> _Problem requirements_: Give all of the records again. Match them exactly.

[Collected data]
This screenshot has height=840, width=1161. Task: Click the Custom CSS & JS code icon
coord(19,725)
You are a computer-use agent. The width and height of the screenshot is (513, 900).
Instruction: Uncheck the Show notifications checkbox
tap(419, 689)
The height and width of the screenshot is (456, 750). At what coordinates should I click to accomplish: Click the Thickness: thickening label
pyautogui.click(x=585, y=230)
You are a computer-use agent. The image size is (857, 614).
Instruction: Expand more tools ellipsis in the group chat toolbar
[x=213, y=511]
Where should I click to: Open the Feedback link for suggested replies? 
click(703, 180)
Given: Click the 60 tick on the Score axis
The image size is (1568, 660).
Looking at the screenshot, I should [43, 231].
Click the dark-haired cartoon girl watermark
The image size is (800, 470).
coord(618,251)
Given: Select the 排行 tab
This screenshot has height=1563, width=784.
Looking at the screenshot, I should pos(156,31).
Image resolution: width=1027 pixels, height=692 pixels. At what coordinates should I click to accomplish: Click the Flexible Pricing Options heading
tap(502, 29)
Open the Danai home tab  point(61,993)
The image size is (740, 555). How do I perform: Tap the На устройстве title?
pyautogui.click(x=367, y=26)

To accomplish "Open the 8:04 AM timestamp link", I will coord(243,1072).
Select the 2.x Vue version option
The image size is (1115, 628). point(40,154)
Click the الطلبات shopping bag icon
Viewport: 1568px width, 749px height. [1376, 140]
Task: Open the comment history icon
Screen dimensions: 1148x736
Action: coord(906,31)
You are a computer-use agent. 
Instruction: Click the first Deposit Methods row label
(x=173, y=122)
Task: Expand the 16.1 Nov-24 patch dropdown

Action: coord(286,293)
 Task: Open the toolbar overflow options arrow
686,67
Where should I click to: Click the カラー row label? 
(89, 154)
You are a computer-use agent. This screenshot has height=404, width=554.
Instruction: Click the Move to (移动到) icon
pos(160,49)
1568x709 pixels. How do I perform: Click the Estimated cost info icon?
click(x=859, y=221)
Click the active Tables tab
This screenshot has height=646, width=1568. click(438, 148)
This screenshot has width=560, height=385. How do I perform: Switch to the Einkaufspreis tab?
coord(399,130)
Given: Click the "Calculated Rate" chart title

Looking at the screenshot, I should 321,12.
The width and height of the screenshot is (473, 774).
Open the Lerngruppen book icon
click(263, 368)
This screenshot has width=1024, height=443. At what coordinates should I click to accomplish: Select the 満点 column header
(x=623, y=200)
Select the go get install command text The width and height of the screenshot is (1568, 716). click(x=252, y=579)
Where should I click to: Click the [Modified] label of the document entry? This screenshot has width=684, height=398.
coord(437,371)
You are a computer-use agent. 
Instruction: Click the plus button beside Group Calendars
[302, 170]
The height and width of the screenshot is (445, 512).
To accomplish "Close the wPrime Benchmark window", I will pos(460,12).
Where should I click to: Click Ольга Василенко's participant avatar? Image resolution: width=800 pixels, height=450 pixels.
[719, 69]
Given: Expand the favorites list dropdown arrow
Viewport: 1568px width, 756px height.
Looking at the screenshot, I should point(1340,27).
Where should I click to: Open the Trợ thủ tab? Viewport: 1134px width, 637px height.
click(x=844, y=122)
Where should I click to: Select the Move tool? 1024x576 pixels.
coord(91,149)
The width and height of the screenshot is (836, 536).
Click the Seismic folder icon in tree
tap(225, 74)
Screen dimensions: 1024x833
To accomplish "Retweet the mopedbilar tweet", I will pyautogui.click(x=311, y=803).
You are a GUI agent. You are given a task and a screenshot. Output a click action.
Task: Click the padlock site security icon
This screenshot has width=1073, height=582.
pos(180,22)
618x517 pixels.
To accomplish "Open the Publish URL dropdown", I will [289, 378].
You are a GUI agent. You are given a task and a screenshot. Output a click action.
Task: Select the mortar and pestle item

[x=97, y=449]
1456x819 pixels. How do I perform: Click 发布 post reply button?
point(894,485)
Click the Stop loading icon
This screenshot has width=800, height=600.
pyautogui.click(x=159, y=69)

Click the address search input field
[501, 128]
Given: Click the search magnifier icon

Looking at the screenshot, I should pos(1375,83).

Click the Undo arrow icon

> _Your response_:
This screenshot has height=840, width=1161. Task: Click the Custom CSS & JS code icon
coord(19,725)
You are a computer-use agent. The width and height of the screenshot is (513, 900).
Instruction: Uncheck the Show notifications checkbox
tap(419, 689)
The height and width of the screenshot is (456, 750). At what coordinates should I click to accomplish: Click the Thickness: thickening label
pyautogui.click(x=585, y=230)
You are a computer-use agent. The image size is (857, 614).
Instruction: Expand more tools ellipsis in the group chat toolbar
[x=213, y=511]
Where should I click to: Open the Feedback link for suggested replies? 
click(703, 180)
Given: Click the 60 tick on the Score axis
The image size is (1568, 660).
Looking at the screenshot, I should [43, 231].
Click the dark-haired cartoon girl watermark
The image size is (800, 470).
coord(618,251)
Given: Select the 排行 tab
This screenshot has height=1563, width=784.
Looking at the screenshot, I should pos(156,31).
Image resolution: width=1027 pixels, height=692 pixels. At what coordinates should I click to accomplish: Click the Flexible Pricing Options heading
tap(502, 29)
Open the Danai home tab  point(61,993)
The image size is (740, 555). How do I perform: Tap the На устройстве title?
pyautogui.click(x=367, y=26)

To accomplish "Open the 8:04 AM timestamp link", I will coord(243,1072).
Select the 2.x Vue version option
The image size is (1115, 628). point(40,154)
Click the الطلبات shopping bag icon
Viewport: 1568px width, 749px height. [1376, 140]
Task: Open the comment history icon
Screen dimensions: 1148x736
Action: coord(906,31)
You are a computer-use agent. 
Instruction: Click the first Deposit Methods row label
(x=173, y=122)
Task: Expand the 16.1 Nov-24 patch dropdown

Action: coord(286,293)
 Task: Open the toolbar overflow options arrow
686,67
Where should I click to: Click the カラー row label? 
(89, 154)
You are a computer-use agent. This screenshot has height=404, width=554.
Instruction: Click the Move to (移动到) icon
pos(160,49)
1568x709 pixels. How do I perform: Click the Estimated cost info icon?
click(x=859, y=221)
Click the active Tables tab
This screenshot has height=646, width=1568. click(438, 148)
This screenshot has width=560, height=385. How do I perform: Switch to the Einkaufspreis tab?
coord(399,130)
Given: Click the "Calculated Rate" chart title

Looking at the screenshot, I should 321,12.
The width and height of the screenshot is (473, 774).
Open the Lerngruppen book icon
click(263, 368)
This screenshot has width=1024, height=443. At what coordinates should I click to accomplish: Select the 満点 column header
(x=623, y=200)
Select the go get install command text The width and height of the screenshot is (1568, 716). click(x=252, y=579)
Where should I click to: Click the [Modified] label of the document entry? This screenshot has width=684, height=398.
coord(437,371)
You are a computer-use agent. 
Instruction: Click the plus button beside Group Calendars
[302, 170]
The height and width of the screenshot is (445, 512).
To accomplish "Close the wPrime Benchmark window", I will pos(460,12).
Where should I click to: Click Ольга Василенко's participant avatar? Image resolution: width=800 pixels, height=450 pixels.
[719, 69]
Given: Expand the favorites list dropdown arrow
Viewport: 1568px width, 756px height.
Looking at the screenshot, I should point(1340,27).
Where should I click to: Open the Trợ thủ tab? Viewport: 1134px width, 637px height.
click(x=844, y=122)
Where should I click to: Select the Move tool? 1024x576 pixels.
coord(91,149)
The width and height of the screenshot is (836, 536).
Click the Seismic folder icon in tree
tap(225, 74)
Screen dimensions: 1024x833
To accomplish "Retweet the mopedbilar tweet", I will pyautogui.click(x=311, y=803).
You are a GUI agent. You are given a task and a screenshot. Output a click action.
Task: Click the padlock site security icon
This screenshot has width=1073, height=582.
pos(180,22)
618x517 pixels.
To accomplish "Open the Publish URL dropdown", I will [289, 378].
You are a GUI agent. You are given a task and a screenshot. Output a click action.
Task: Select the mortar and pestle item

[x=97, y=449]
1456x819 pixels. How do I perform: Click 发布 post reply button?
point(894,485)
Click the Stop loading icon
This screenshot has width=800, height=600.
pyautogui.click(x=159, y=69)

Click the address search input field
[501, 128]
Given: Click the search magnifier icon

Looking at the screenshot, I should pos(1375,83).

Click the Undo arrow icon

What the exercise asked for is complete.